Mengerikan, Momen Khabib Nurmagomedov Nyaris Bikin Lawan Tewas

Robbi Yanto
·Bacaan 1 menit

VIVAKhabib Nurmagomedov mengakhiri kariernya di UFC dengan sempurna. Dia menjaga rekor tak terkalahkan dengan catatan kemenangan 29-0.

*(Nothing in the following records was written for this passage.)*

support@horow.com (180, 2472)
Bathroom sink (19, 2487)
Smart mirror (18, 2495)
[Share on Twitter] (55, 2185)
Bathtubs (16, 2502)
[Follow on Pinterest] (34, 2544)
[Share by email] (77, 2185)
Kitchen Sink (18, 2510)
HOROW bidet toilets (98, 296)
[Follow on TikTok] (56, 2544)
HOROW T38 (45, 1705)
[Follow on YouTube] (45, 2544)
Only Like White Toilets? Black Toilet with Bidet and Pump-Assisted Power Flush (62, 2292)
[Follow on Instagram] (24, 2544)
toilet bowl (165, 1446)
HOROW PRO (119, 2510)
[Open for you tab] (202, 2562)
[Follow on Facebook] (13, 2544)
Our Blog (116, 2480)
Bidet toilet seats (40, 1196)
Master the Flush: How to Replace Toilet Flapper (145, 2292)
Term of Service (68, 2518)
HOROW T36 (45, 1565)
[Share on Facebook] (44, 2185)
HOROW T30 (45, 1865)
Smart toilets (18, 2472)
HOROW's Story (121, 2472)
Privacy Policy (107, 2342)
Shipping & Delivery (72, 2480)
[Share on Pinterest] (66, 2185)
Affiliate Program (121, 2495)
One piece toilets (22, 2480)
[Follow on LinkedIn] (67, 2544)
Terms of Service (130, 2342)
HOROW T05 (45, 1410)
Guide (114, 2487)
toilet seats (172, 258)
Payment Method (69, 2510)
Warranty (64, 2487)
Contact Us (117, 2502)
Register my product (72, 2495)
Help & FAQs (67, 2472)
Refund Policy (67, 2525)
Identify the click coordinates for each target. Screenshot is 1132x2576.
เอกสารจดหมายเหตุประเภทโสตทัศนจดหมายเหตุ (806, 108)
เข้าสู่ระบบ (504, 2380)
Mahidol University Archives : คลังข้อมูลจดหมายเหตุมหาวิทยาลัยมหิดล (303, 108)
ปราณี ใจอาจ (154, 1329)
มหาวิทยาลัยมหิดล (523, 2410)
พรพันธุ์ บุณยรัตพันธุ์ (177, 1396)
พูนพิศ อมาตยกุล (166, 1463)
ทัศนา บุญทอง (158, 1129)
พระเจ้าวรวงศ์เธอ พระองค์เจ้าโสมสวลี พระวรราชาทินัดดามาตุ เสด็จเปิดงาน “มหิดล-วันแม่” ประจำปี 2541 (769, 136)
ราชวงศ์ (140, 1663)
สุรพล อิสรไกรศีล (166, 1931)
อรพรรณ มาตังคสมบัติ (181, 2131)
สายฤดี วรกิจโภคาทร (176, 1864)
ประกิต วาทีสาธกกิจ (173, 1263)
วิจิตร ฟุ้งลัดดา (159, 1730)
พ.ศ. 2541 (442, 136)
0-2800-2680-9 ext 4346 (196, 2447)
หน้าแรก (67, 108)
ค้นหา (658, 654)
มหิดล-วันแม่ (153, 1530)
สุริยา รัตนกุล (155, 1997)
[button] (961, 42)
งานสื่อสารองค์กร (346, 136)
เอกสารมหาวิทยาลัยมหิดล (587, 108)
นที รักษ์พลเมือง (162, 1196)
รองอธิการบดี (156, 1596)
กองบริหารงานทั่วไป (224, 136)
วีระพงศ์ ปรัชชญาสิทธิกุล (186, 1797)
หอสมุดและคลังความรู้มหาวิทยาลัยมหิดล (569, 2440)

Khabib menjalani pertarungan terakhirnya melawan Justin Gaethje di duel utama UFC 254 di Fight Island, Abu Dhabi, Sabtu malam 24 oktober 2020.

Khabib menang lewan submission di ronde kedua. Khabib berhasil membalikkan keadaan di ronde pertama yang mana dua dari tiga juri memberikan keunggulan untuk Gaethje.

Khabib akhirnya menemukan cara untuk menyudahi pertarungan tersebut. Khabib mendapatkan celah untuk melakukan kuncian triangle choke.

Teknik mengerikan itu seperti ular sanca yang melilit seekor kambing. Gaethje terkulai lemas tak berdaya hingga wasit menyatakan Khabib keluar sebagai pemenang.

Gaethje bukanlah satu-satunya lawan yang dibuat tersiksa oleh Khabib. Bahkan, ada yang lebih mengerikan, hingga nyaris tewas meregang nyawa.

Petarung itu adalah Vusal Bayramov. Khabib mengalahkan Vusal Bayramov di SCFU:Champions League di Ukraina 13 September 2008 atau ajang MMU yang diiukiti Khabib sebelum terjun ke UFC.

Tak butuh waktu lama bagi Khabib, dia berhasil menyergap kaki kiri Bayramov. Bayramov mencoba bangkit, dia bisa membalikkan posisi dengan berada di atas Khabib.

Namun, posisi itu justru menguntungkan Khabib yang bisa menjepit kepada Bayramov dengan kedua kakinya. Benar saja, Bayramov perlahan tak berdaya dan terkulai.

Terjadi kepanikan saat wasit mencoba melepaskan Bayramov dari kuncian Khabib. Bayramov terlihat nyaris tewas usai dikunci Khabib dengan triangle choke karena lidah tertelan. Untungnya kesigapan wasit dan tim medis bisa menyelamatkan Bayramov.

Kemenangan itu menjadi awal kengerian Khabib. Dia berhasil menang dalam 15 pertarungan berikutnya dan kemudian bergabung dengan UFC pada akhir 2011.

Sedangkan Bayramov, melansir Sherdog setelah kalah dari Khabib, melakoni sejumlah laga MMA dengan total lima pertarungan.

Sayangnya, di lima pertarungan itu Vusal hanya pernah meraih dua kemenangan, yakni saat menghadapi Denis Glukhov dan Joakhim Apie.